What they need to do is to broaden their horizons. Having educated their clients they then need to look at people outside of that tight-knit community. There are people doing this sort of thing all the time who are not in the advertising business. That’s what we’re trying to do with our directors like Toby Haynes, Nick Murphy, Brian Kirk, because they can bring something else to the table. Even Stuart Bateup brings something different to his Waitrose ad with Heston Blumenthal because he’s shot the Hairy Bikers for TV. These shows work because you have an emotional connection with whoever is in front of the camera and he’s able to get that straight away. Why work with someone who’s just able to photograph food?

Stuart Bateup's 'Heston' spot for Waitrose

LBB> What do you think agencies could do to make themselves more comfortable around a different way of working? 

NH> I don’t think there’s anything they really should do to make themselves feel more comfortable; I think they need to understand that in order to excel at anything you have to embrace the fear. I do it every single day of my life. If you’re not doing something that makes you feel a little bit nervous and a little bit scared then you’re not pushing yourself. That’s my view.

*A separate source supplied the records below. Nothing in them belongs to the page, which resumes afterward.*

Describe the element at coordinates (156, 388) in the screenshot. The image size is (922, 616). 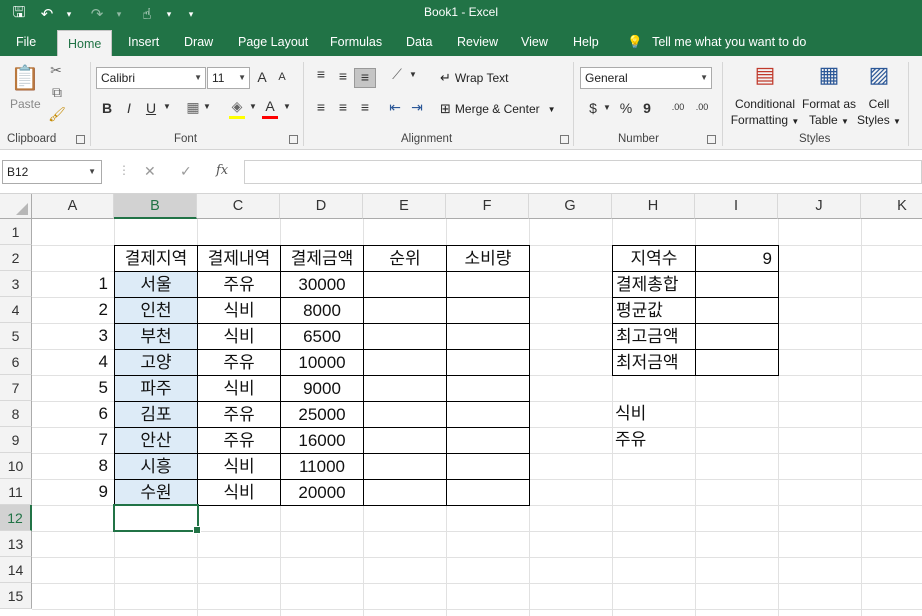
I see `region-cell: 파주` at that location.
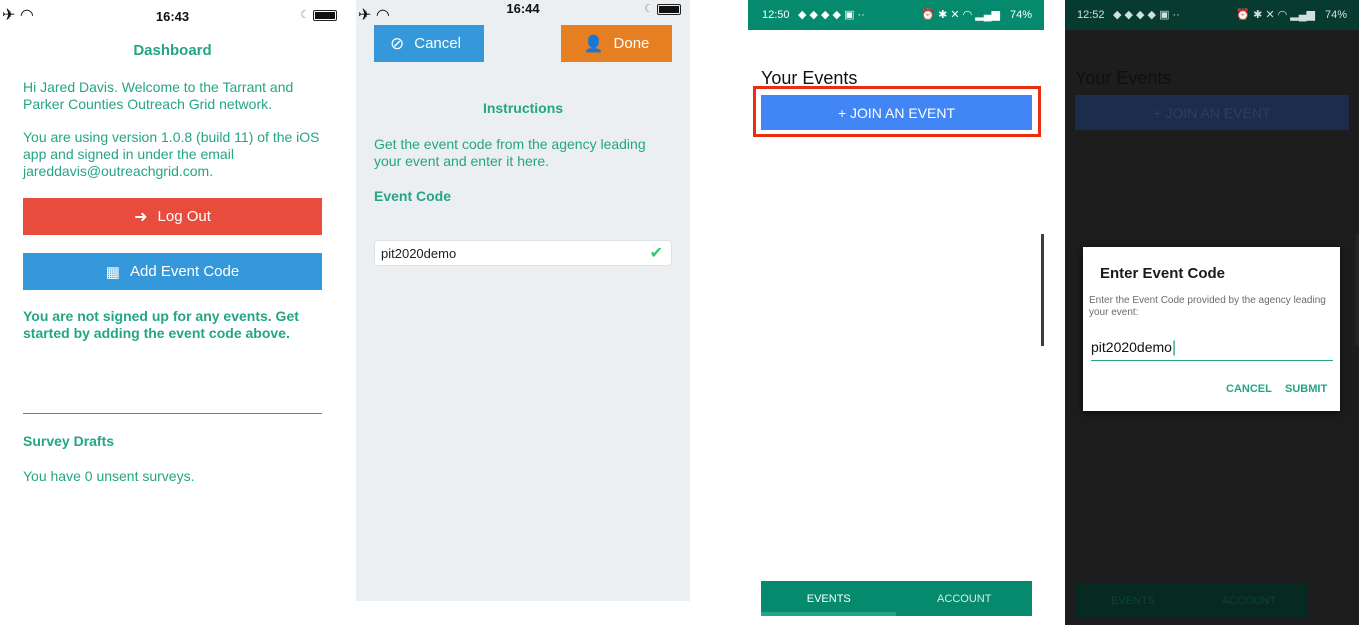  I want to click on done-button: 👤 Done, so click(616, 44).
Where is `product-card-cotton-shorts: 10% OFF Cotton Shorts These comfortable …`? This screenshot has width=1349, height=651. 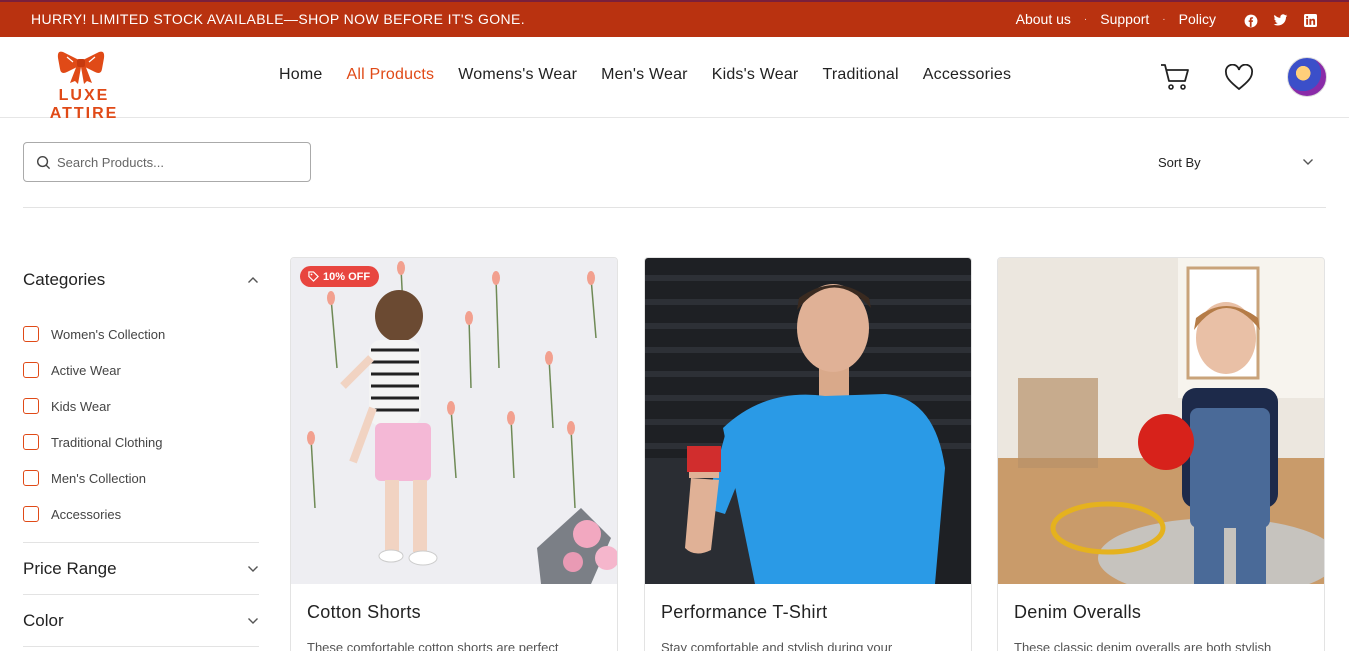
product-card-cotton-shorts: 10% OFF Cotton Shorts These comfortable … is located at coordinates (454, 454).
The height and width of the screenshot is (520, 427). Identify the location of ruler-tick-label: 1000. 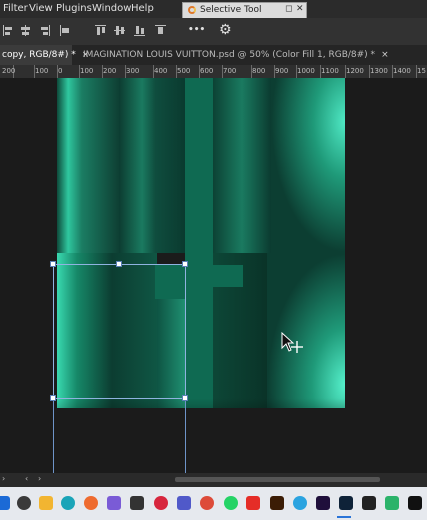
(306, 71).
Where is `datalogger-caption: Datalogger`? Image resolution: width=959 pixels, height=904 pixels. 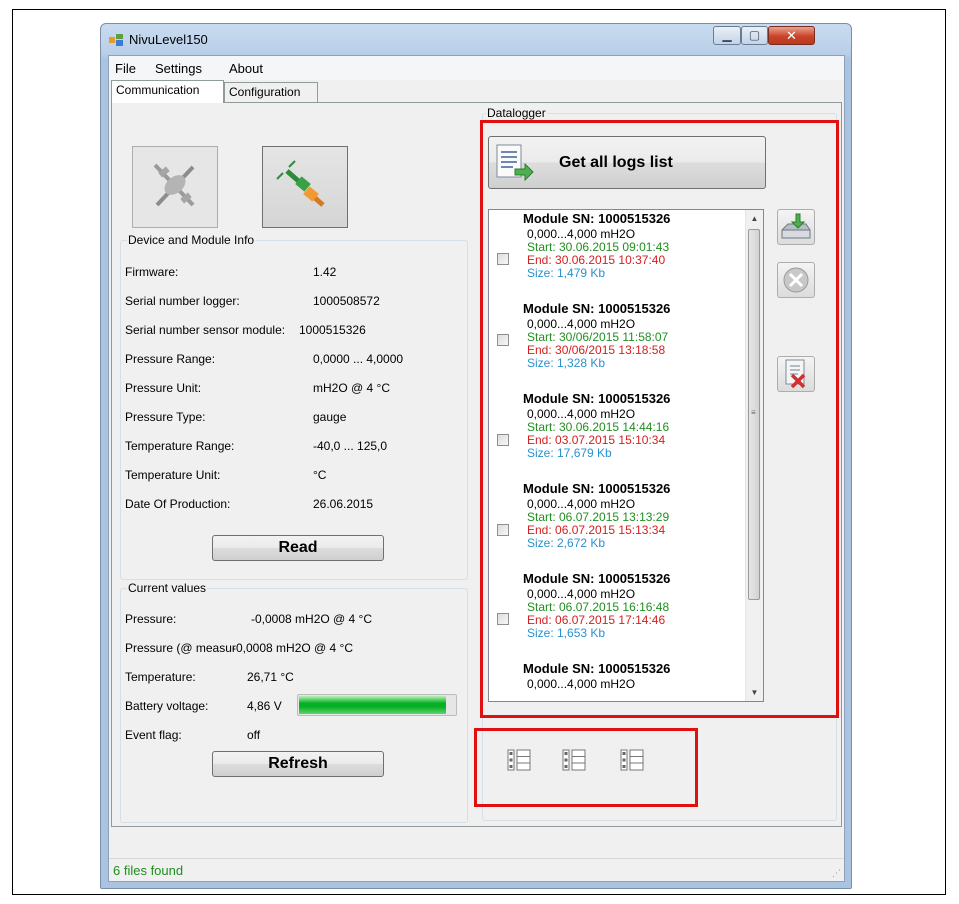 datalogger-caption: Datalogger is located at coordinates (516, 113).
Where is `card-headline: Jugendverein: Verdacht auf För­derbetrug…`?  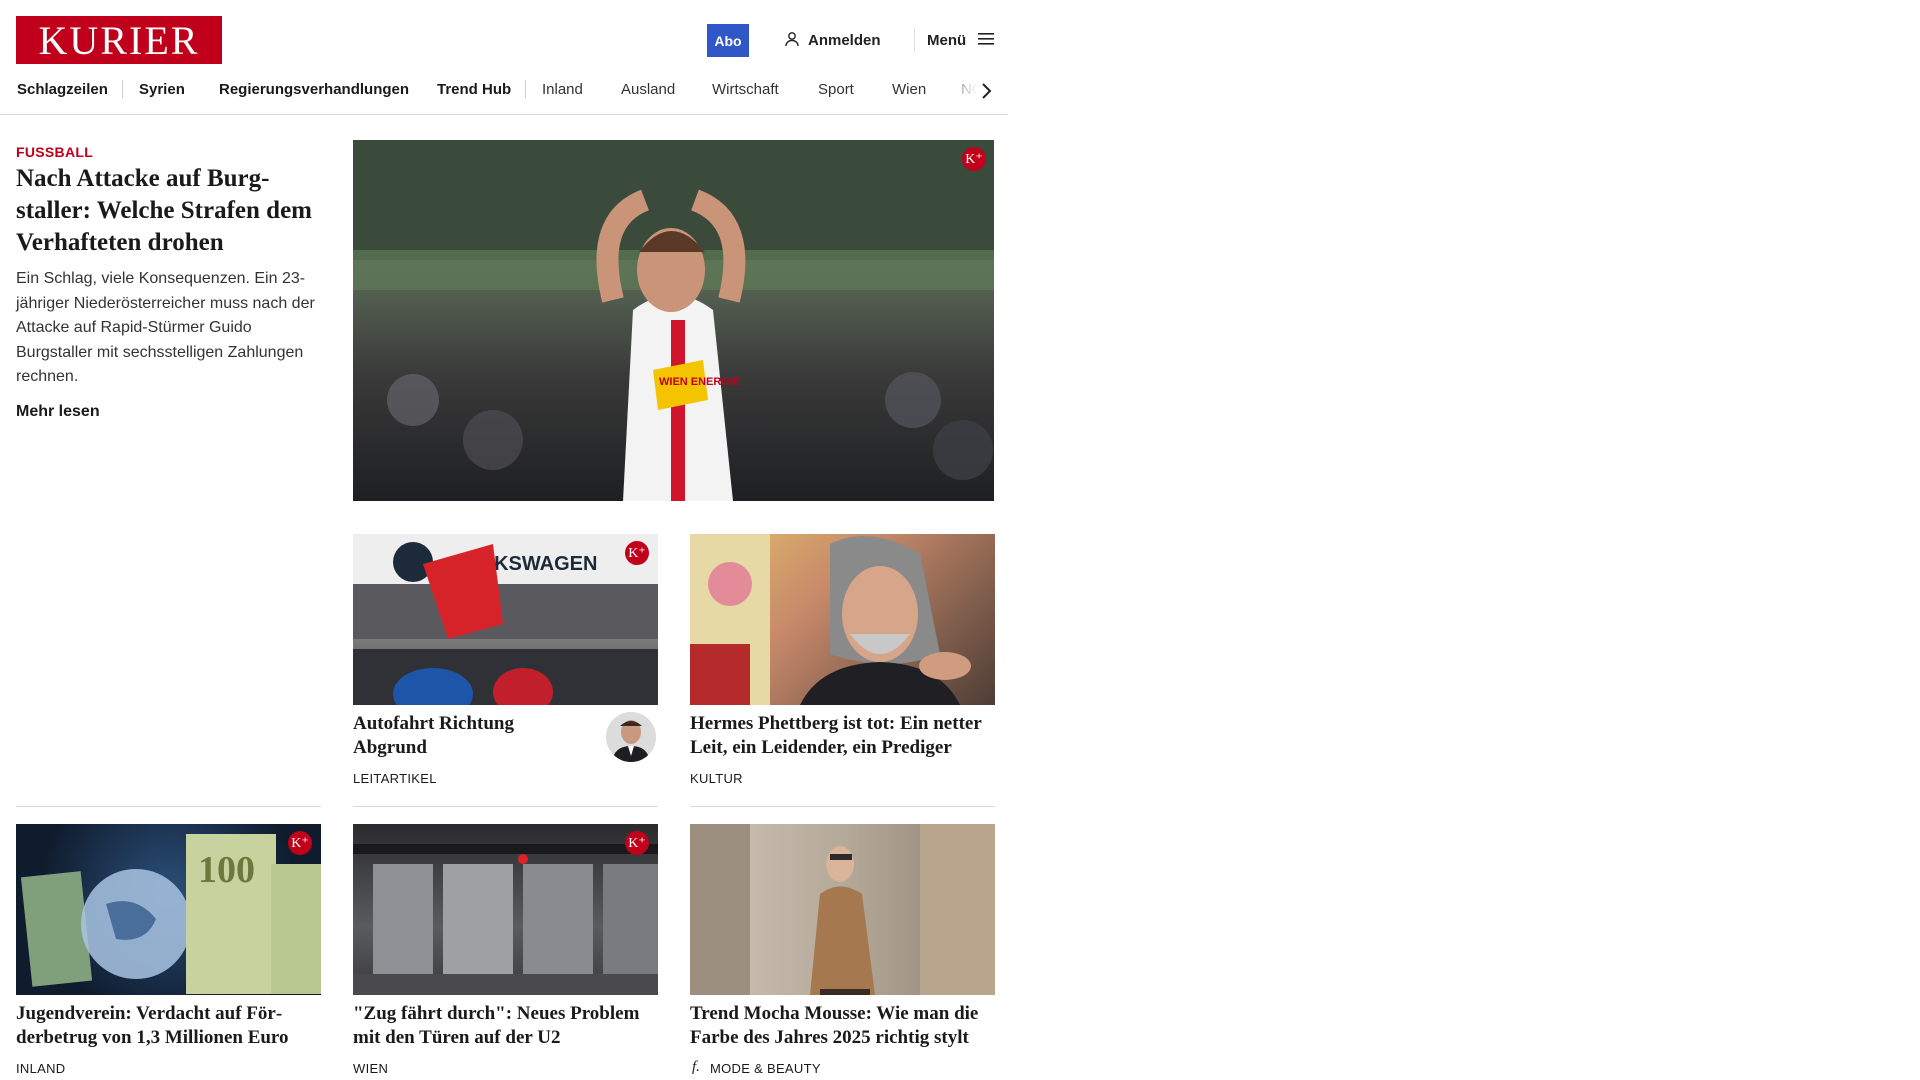 card-headline: Jugendverein: Verdacht auf För­derbetrug… is located at coordinates (168, 1026).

LBB> It seems – at the risk of getting a bit psycho-analytical! – you seem to be a person who thrives on new experiences and creative stimulation. Outside of the film world, what inspires and excites you?

NH> What I have a true love for is really good drama on the stage. Last weekend in New York I saw Skylight with Carey Mulligan and Bill Nighy – I missed it when it was on in London. It’s just an awesome piece of writing. The idea that two people can just get up on stage and captivate you, that’s the heart of drama. I’m always suspicious of any directors that I work with who can’t sit through a whole play! 

One of the best plays I saw on Broadway was Venus in Fur with David Ives. It absolutely knocked me out. When you have a really great theatrical experience it leaves you breathless. I’m actually working with some of the biggest guys in Broadway on our next project…

Books have always been a big part of who I am. I love really good writing. If you love good writing, it has to be in your soul, you can’t create it. 

LBB> So to finish off, this massive project is finally hitting TV screens… what else is on the cards for the rest of the year?

NH> I have two really fab projects in development with the BBC. I’m developing a series called Wolf Brother, which is a Saturday night family show. It’s about a boy and wolf in 5000 B.C. I’m also developing the Rivers of London series of books by Ben Aaronovitch into a show  

On top of that there’s a movie that I started working on a while ago, which is set in the world of classical music. I’m doing it with James Horner, who composed Avatar and Titanic. James composed all the music and we’re collaborating very closely on that. It’s about a violin prodigy and the music has to be written beforehand, which is interesting.

There are a couple of projects that I’m developing with Toby Haynes; one movie and another multi-episodic piece. So there’s a lot on the slate at the moment!

 

Jonathan Strange & Mr Norrell is on at 9pm on Sundays on BBC1 in the UK. It will be hitting BBC America on June 13.